2- Les Talibans ont accueilli favorablement cette résolution 2615(2021) du 22 décembre parce qu’elle accorde des exemptions aux sanctions. La situation est tellement grave qu’ils ne peuvent guère faire autrement, même si l’avancée reste limitée. Ils sont demandeurs. Ils ont d’ailleurs autorisé (sinon suscité), le 21 décembre à Kaboul, une manifestation demandant le dégel des avoirs afghans à l’étranger. Cette réaction des Talibans donne raison au Secrétaire général de l’ONU qui a plaidé pour que l’aide puisse servir de moyen de pression sur les Talibans, afin d’obliger ceux-ci à s’engager dans le respect des droits humains. Le Secrétaire général de l’ONU a cherché a enclencher des processus pour ouvrir des issues, alors que le Conseil de sécurité a d’abord opté pour un blocage total.

3- La résolution qui accorde ces exemptions a été âprement négociée, sous coordination américaine, entre les principales puissances membres permanents du Conseil.

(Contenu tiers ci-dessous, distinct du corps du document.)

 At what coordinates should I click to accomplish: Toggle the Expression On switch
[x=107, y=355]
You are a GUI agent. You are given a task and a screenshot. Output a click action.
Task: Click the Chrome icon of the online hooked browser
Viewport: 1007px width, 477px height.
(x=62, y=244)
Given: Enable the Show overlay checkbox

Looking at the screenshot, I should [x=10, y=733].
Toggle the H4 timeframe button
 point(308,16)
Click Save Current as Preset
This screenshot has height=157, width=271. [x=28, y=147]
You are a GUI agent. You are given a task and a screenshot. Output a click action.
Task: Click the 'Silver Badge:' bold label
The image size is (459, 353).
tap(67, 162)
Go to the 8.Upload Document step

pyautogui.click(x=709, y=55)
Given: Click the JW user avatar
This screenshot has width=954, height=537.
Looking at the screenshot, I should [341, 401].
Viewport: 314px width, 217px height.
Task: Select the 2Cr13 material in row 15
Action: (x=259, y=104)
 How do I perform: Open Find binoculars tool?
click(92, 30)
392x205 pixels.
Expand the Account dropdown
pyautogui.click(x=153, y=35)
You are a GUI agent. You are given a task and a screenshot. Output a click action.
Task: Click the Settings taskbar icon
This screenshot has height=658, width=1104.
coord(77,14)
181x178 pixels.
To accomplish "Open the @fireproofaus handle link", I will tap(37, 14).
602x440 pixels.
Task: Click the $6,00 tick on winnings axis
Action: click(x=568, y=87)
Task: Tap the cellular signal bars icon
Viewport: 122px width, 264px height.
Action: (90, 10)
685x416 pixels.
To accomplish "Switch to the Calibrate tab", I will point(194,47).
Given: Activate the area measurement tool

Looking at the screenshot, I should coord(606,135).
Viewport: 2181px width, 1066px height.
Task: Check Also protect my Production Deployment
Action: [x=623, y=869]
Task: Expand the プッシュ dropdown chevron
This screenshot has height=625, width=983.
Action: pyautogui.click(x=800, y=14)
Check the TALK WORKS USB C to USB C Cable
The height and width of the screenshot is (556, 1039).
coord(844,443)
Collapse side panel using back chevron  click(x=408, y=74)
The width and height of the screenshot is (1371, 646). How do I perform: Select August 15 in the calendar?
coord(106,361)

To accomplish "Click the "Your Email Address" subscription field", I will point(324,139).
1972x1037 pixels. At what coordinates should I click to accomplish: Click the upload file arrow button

La Chine et la Russie ont poussé afin de ne pas limiter l’accès du peuple afghan à l’aide humanitaire. Avec l’Inde, la France a fait exactement l’inverse. Elle a adopté une attitude de fermeture très dure dans le droit fil de ce qu’elle a fait précédemment. Les États-Unis ont imposé un compromis pour pouvoir aboutir à un résultat.

4- L’attitude de la France est en question. Lors de l’adoption de cette résolution 2615(2021) la représentante de la France (Mme Sheraz Gasri) a donné plusieurs « précisions » dans son explication de vote. Il vaut la peine de s’y attarder. La France estime ainsi que c’est une « erreur » d’avoir élargi de 6 mois (proposition française) à 1 an la limite de temps (ou de durée) affectée aux exemptions à vocation humanitaire. Comme si les acteurs de l’humanitaire pouvaient gérer les processus complexes de l’aide dans des périodes si courtes… Mais surtout, la représentante de la France a souligné ceci : « Enfin, je tiens à préciser que cette exemption humanitaire exclut les activités de développement. Elle couvre exclusivement l’assistance humanitaire et les autres activités soutenant les besoins humains de base. Les Talibans, qui portent la responsabilité de la détérioration de cette situation humanitaire et du risque économique du pays, ne sauraient bénéficier de soutiens budgétaires directs ».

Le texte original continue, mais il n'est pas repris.